#### [What is needed]
Going down the data below, set down exactly the line with "Belletristik & Biografien (111, 1084)" and each line after it through the line with "[combobox] (158, 30)"; no other lines.

#### [Material for this task]
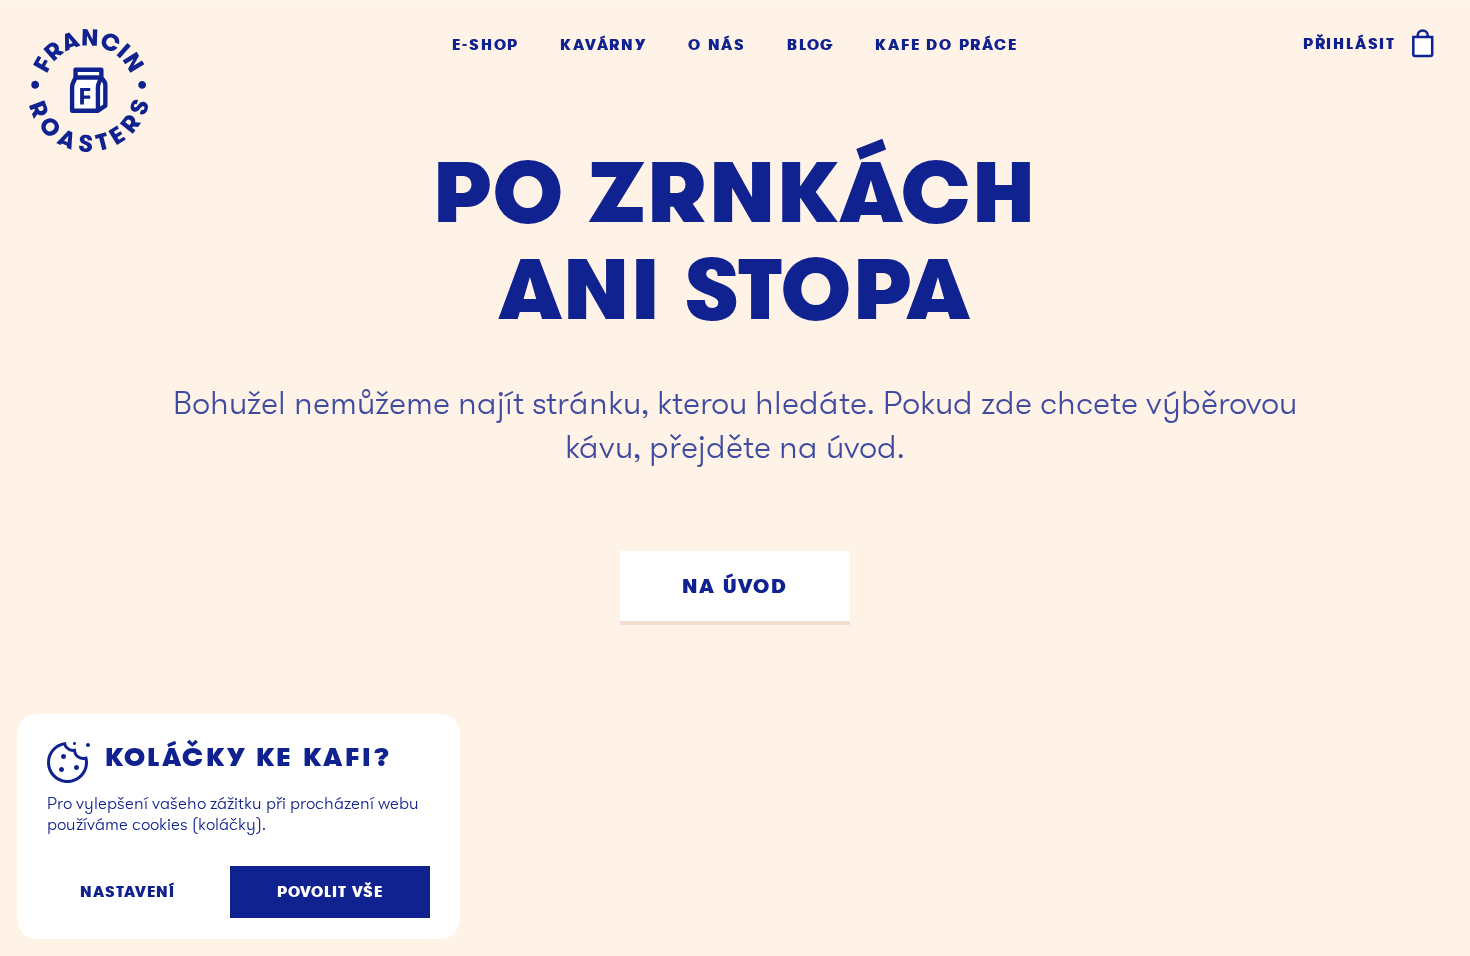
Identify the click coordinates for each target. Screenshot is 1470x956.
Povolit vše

* * *

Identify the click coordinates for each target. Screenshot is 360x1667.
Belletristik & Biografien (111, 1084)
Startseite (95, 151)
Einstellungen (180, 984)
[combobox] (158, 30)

#### [Result]
Belletristik & Biografien (111, 1084)
Startseite (95, 151)
Einstellungen (180, 984)
[combobox] (158, 30)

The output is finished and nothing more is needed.